A Ca 2+ signaling pathway regulates a K + channel for low-K response in Arabidopsis

Abstract

Nutrient sensing is critical for plant adaptation to the environment. Because of extensive farming and erosion, low content of mineral nutrients such as potassium (K ⁺ ) in soils becomes a limiting factor for plant growth. In response to low-K conditions, plants enhance their capability of K ⁺ uptake through an unknown signaling mechanism. Here we report the identification of a Ca ²⁺ -dependent pathway for low-K response in Arabidopsis . We are not aware of any other example of a molecular pathway for a nutrient response in plants.

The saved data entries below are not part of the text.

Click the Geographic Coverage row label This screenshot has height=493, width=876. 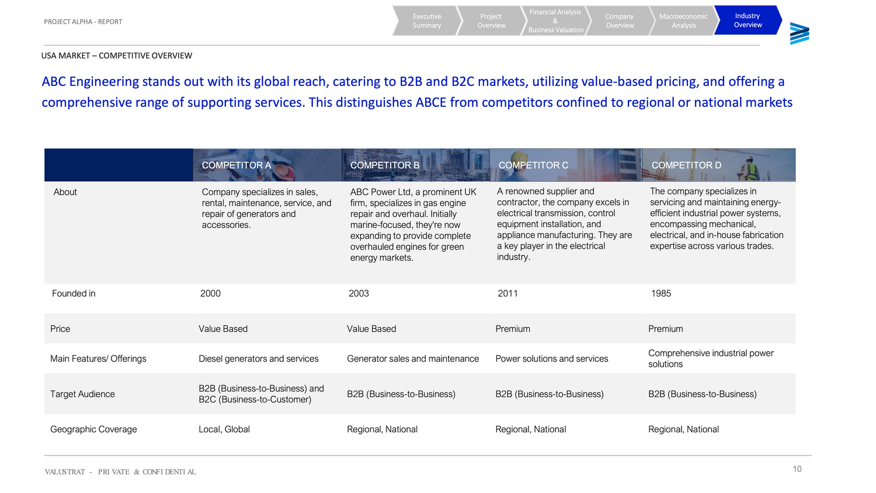(93, 429)
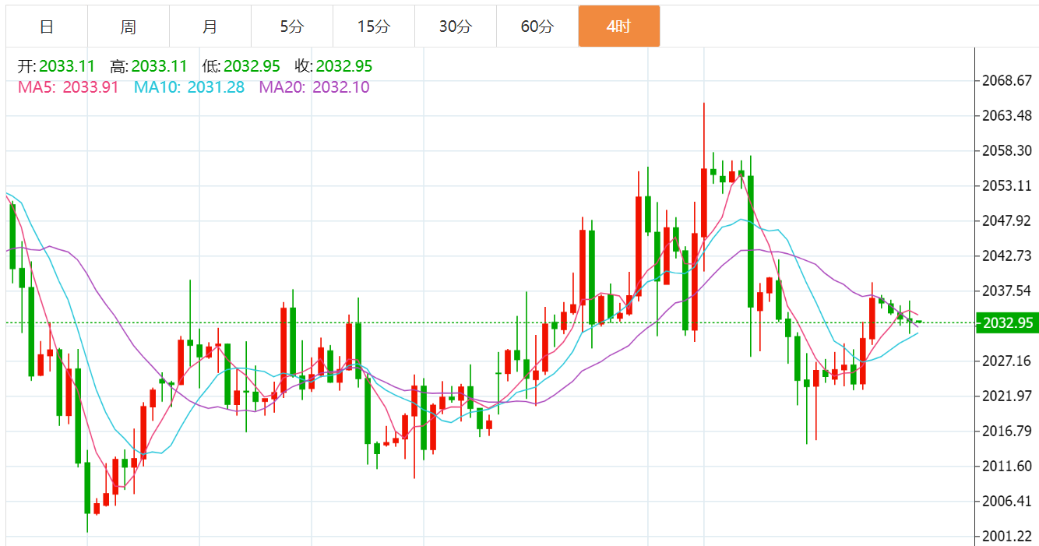
Task: Switch to the 5分 interval tab
Action: pos(292,26)
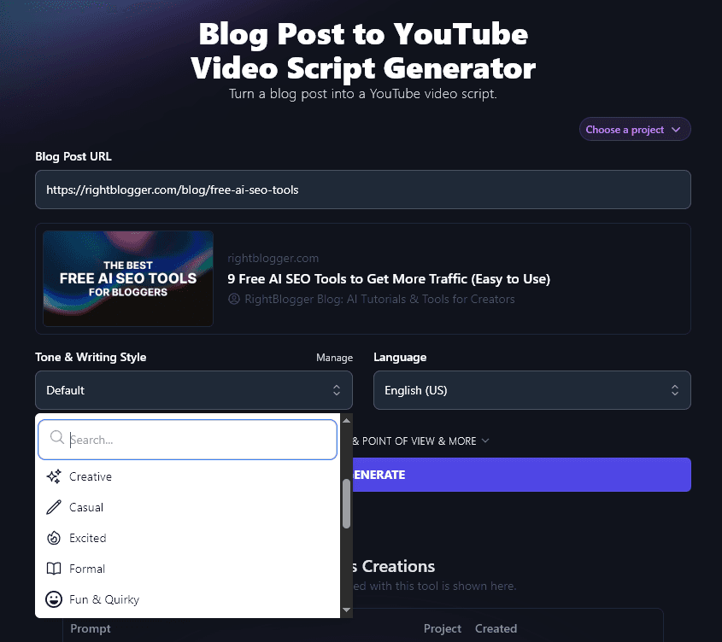The height and width of the screenshot is (642, 722).
Task: Click the flame icon next to Excited
Action: tap(54, 538)
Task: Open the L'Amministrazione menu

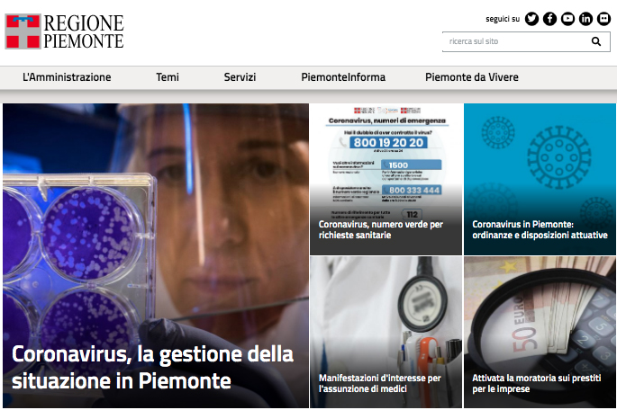Action: [x=67, y=77]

Earlier genetic analyses revealed three genes encoding two Ca ²⁺ sensors (CBL1 and CBL9) and their target protein kinase (CIPK23) to be critical for plant growth on low-K media and for stomatal regulation, indicating that these calcium signaling components participate in the low-K response and turgor regulation. In this study, we show that the protein kinase CIPK23 interacted with, and phosphorylated, a voltage-gated inward K ⁺ channel (AKT1) required for K ⁺ acquisition in Arabidopsis . In the Xenopus oocyte system, our studies showed that interacting calcium sensors (CBL1 and CBL9) together with target kinase CIPK23, but not either component alone, activated the AKT1 channel in a Ca ²⁺ -dependent manner, connecting the Ca ²⁺ signal to enhanced K ⁺ uptake through activation of a K ⁺ channel. Disruption of both CBL1 and CBL9 or CIPK23 gene in Arabidopsis reduced the AKT1 activity in the mutant roots, confirming that the Ca ²⁺ -CBL-CIPK pathway functions to orchestrate transporting activities in planta according to external K ⁺ availability.